Ice Cream Cone — The Anti-Pattern

        ____________________
       \   E2E (most)          /
        \______/¯¯¯¯¯¯\______/
              \Integ./
              \Unit /
               \___/

Symptoms:
- 100+ E2E tests, almost no unit tests
- CI 1 hour+
- One change → 5 E2E fail (which actually broke?)
- "Just retry them all"

Causes:
- "Just test from the user view" — partial truth, but cost explodes
- Legacy / hard-to-mock codebase
- Code change frequency < test writing frequency

Defense: unit first per new feature, E2E only on critical paths
        (signup, checkout — core user journeys).
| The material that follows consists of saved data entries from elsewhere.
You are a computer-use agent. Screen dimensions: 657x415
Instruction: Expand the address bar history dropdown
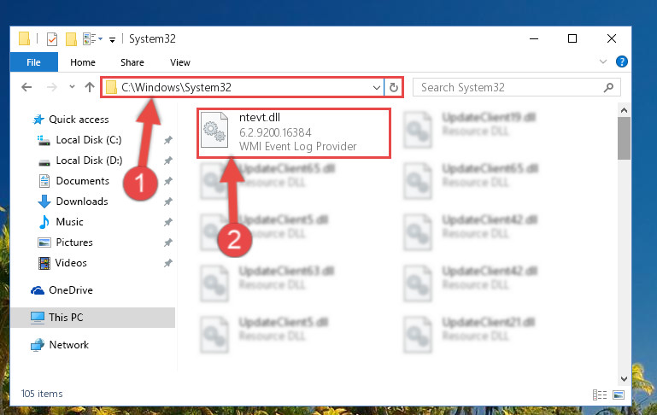pos(376,87)
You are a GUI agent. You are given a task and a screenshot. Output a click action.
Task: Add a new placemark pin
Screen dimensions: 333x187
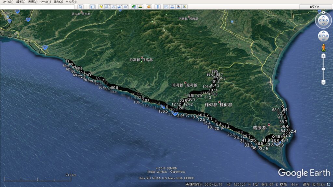tap(101, 6)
The Testing Trophy — Modern Alternative (Kent C. Dodds)

     ___
    |   |  ← E2E (few, critical paths)
   _|___|_
  |       |  ← Integration (widest) ← the focus
   \_____/
   |     |  ← Unit (logic / computation)
    \___/
      |    ← Static (TypeScript, ESLint) ← base
     ___

Difference from the pyramid:
- Integration is widest — for frontend, component integration
  (state + render + interaction) is highest-value
- Static (typecheck, lint) as the base — near-free verification
  in modern toolchains

Background:
- The pyramid was backend-centric (2009). On frontends, slicing
  unit too thin causes implementation coupling.
- React Testing Library, Vitest, Playwright Component Test —
  integration-style tests became easy to write.
- "Test from the user's view" naturally lands at integration shape.

Which Shape Is Right?

Code typeRecommended shapeWhy
Pure algorithm (parser, math)Unit-heavy (classic pyramid)Few external deps, many edge cases
Backend API servicePyramid + integration emphasizedDB / external service integration is the point
Frontend SPATrophy (integration-heavy)Component integration + user interaction
Microservice (consumer-provider)Add contract testsService-to-service boundaries
Data pipelineUnit + small integration samplesFull E2E on huge data is impractical

Common Pitfalls

  • Obsessing over ratios — 70/20/10 is a guideline, not a law. 30% coverage that hits critical paths can be enough.
  • Unit-testing every function — getters / DTO mappers — trivial code is covered by typecheck.
  • Mock-heavy unit tests — 100% coverage but real integration unverified → integration tests still needed.
  • Only E2E tests added — 30-minute feedback loop, 1-hour debugging. Expensive signal.
  • Retrying flaky tests — without fixing root cause, CI trust erodes (see the flaky tests guide).

Wrap-up

The pyramid / trophy aren't ratio rules but visualizations of cost vs value. Pick the shape matching your codebase. Not every org uses the same ratio.

Practical start — typecheck + lint (free) as the base → unit (pure logic) + integration (boundaries) in moderation → E2E only for critical user journeys (signup, checkout). Flaky E2E — fix immediately or quarantine.